You Can and Should Blame Young People When They Act Like Lazy Cheaters, Actually by Freddie de Boer (Substack)
“As is so often the case with imprecision in language, this behavior gets rid of a very useful construction and puts in its place something we already could say in many different ways. As with turning “literally” into an empty intensifier often applied to metaphorical use, the mass meta-sanctimony of the anti-grammarian set on this issue has left the English language weaker than it was and called it progressive. And now here the NYT trots out a linguist to tell you that you’re a reactionary for maybe preferring the more useful version.”
“It’s not hard to find a linguist who comes down forcefully on the side of “everything goes” in language; indeed, almost all of them do, and the NYT employs one of them as a columnist. That this attitude amounts to telling other people how to use language by saying that you can’t tell other people how to use language is a simple point that remains undiscussed. (Remember friends: every descriptivism is meta-linguistically prescriptivist.) It’s remarkable how there’s no right way to use language, but the people who want to use it the traditional way are inevitably wrong!”
“A genuinely sophisticated person can hold two ideas at once: the system is unjust AND you, specifically, made a choice and the choice was wrong and you knew it was wrong, which is precisely why you lied about it afterward. The lie is the tell! Nobody lies about something they believe they were actually morally entitled to do. The student who cheats and then conceals it knows he did something wrong. The only people pretending not to know are the adults.”
“I don’t expect every last nineteen-year-old to have the moral spine to resist a tool that produces a passable essay in nine seconds while his roommate sleeps and his deadline approaches. But, again, what is moral is not about what everyone does; it’s about what the individual does. If behavior was justified by how many other people were doing it, well, there would be no such thing as a coherent morality.”
“[…] in every class there is that inconvenient kid who didn’t cheat, the kid who turned down the chance to use the easy machine and sat with the blank page and produced something worse than what the cheater produced, because that’s what learning looks like − it looks like producing worse things slowly until you can produce better things. Sadly that kid’s watching and learning, watching his peers and his teachers, and this white-knuckled dedication to never judging cheaters is teaching them the worse possible lesson.

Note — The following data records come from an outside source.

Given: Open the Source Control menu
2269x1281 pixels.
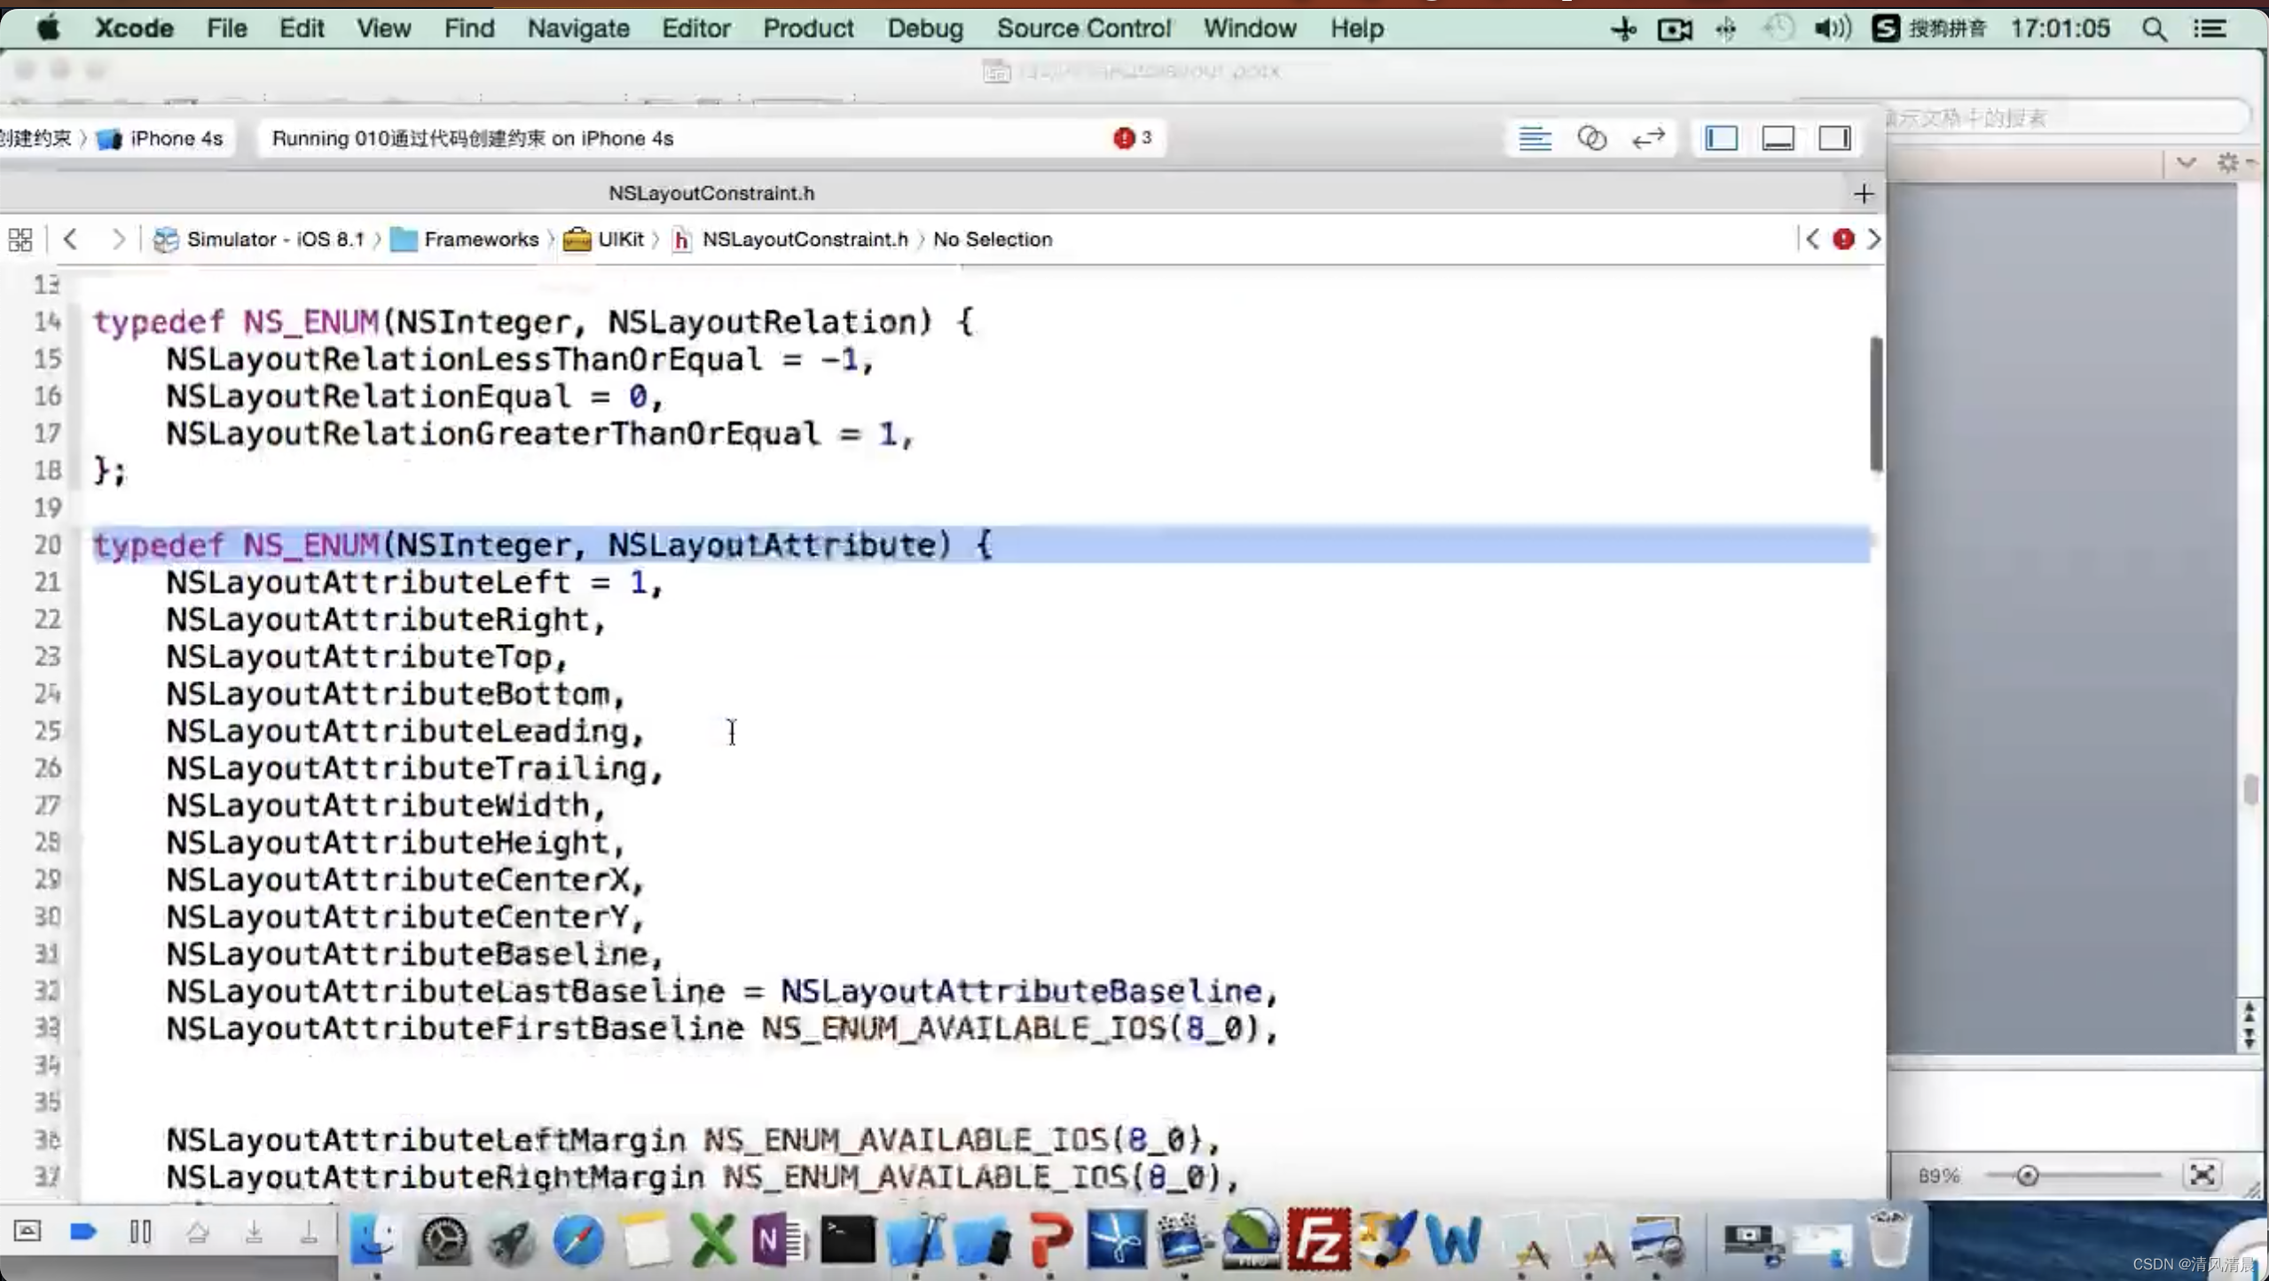Looking at the screenshot, I should tap(1083, 28).
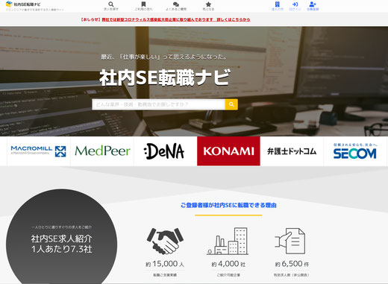Viewport: 388px width, 284px height.
Task: Open the FAQ chat bubbles icon
Action: [176, 4]
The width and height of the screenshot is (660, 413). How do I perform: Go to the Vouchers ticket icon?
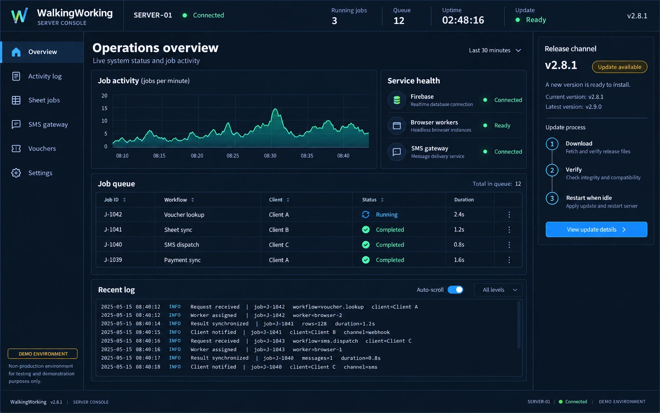[x=16, y=149]
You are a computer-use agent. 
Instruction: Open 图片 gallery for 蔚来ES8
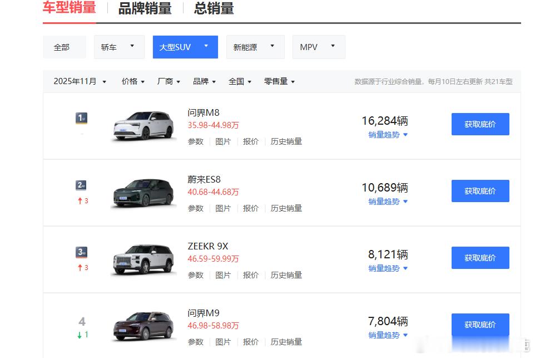pyautogui.click(x=223, y=208)
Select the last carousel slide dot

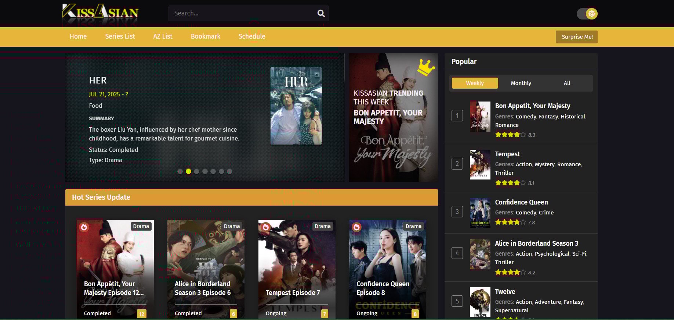coord(229,171)
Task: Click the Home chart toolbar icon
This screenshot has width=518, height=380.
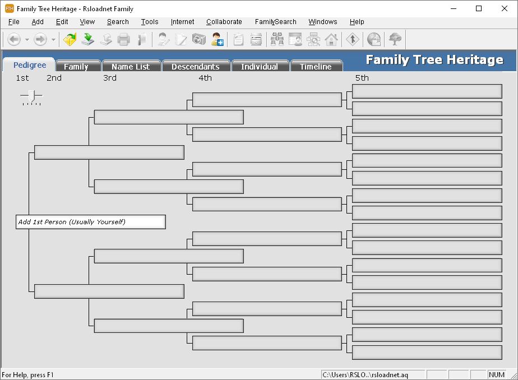Action: tap(332, 39)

That kid sees the cheaters get the same grades, or better ones, and witnesses the adults who rush to explain that the cheaters are the real victim here, and that kid learns the actual lesson of contemporary American education: integrity is a sucker’s bet, a tax that only the honest pay.”
“Civilization itself is the long, uneven process of forcing our worst instincts into contact with better obligations until habit and conscience start to take over.”
“Ethics are cultivated under constraint. They’re learned, like almost anything worth learning, through rules, standards, penalties, and the repeated experience of being told “no.” The fantasy that students will become honest scholars while we refuse to impose honesty on them is just another adult abdication masquerading as humane insight. It asks nothing of them, cultivates nothing in them, and then flatters itself for its tenderness while the whole enterprise rots.”
“Our society has now spent decades marinating in the idea that the best we can do for people is to make excuses for them and ask nothing of them; this is the heart of therapeutic culture, people insisting that they can’t be blamed for cheating on their partner because of their trauma, a nation of busy little meritocrats who lie about having ADHD or autism to get more time on the test, insisting to themselves that capitalism is rigged so they can’t be blamed.”
Philosophy, Sociology, & Culture
It Matters the Transcendence We Choose (and We’d Better Choose) by Kim C. Domenico (CounterPunch)
“[…] my belief in the profanity of technology is not widely shared. While there are many astute critics of the Machine…it appears that many spiritual leaders and thinkers are as swept up in the Machine’s propaganda system as anyone else. They have bought into the Myth of Neutral Technology, a subset of the Myth of Progress.”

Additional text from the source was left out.